A film needs a balance of emotional content and well-grounded believability. The Ice Harvest attempts to skate by on emotional content without developing the reality. We need to see and understand the heist to recognize whether the future events represent actual threats or not. The film reminds me of the Steve Martin gag. How to earn a million dollars and pay absolutely no taxes. First, earn a million dollars, then pay no taxes. When the IRS comes knocking at your door, tell them, "I forgot." The premise establishes the expectation we will learn how to earn a million dollars, but we don't. It works in comedy, but not in drama. 

D.E.B.S.

Sara Foster, Jordana Brewster, Meagan Good, Devon Aoki

This film has little to offer, other than Devon Aoki running around in an abbreviated Catholic high school uniform. But what more do you need? I'll buy the special edition director's cut just to check out the deleted scenes. I can enjoy a fluffy film about mini-skirted crime-fighting cuties, but my willful suspension of disbelief was taxed to the limit toward the end of the second act when the SWAT team arrived carrying cheesy plastic rifles that we were supposed to believe were real. No wonder we need to entrust the security of our nation to fashion models turned crime-fighters.

■ **Collected material**
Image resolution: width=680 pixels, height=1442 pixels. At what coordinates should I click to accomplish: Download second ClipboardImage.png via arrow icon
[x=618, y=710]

■ **Exercise directions**
Reproduce word for word the passage of the film reviews above from "Sara Foster, Jordana" to "models turned crime-fighters.".

■ **Completed task**
Sara Foster, Jordana Brewster, Meagan Good, Devon Aoki

This film has little to offer, other than Devon Aoki running around in an abbreviated Catholic high school uniform. But what more do you need? I'll buy the special edition director's cut just to check out the deleted scenes. I can enjoy a fluffy film about mini-skirted crime-fighting cuties, but my willful suspension of disbelief was taxed to the limit toward the end of the second act when the SWAT team arrived carrying cheesy plastic rifles that we were supposed to believe were real. No wonder we need to entrust the security of our nation to fashion models turned crime-fighters.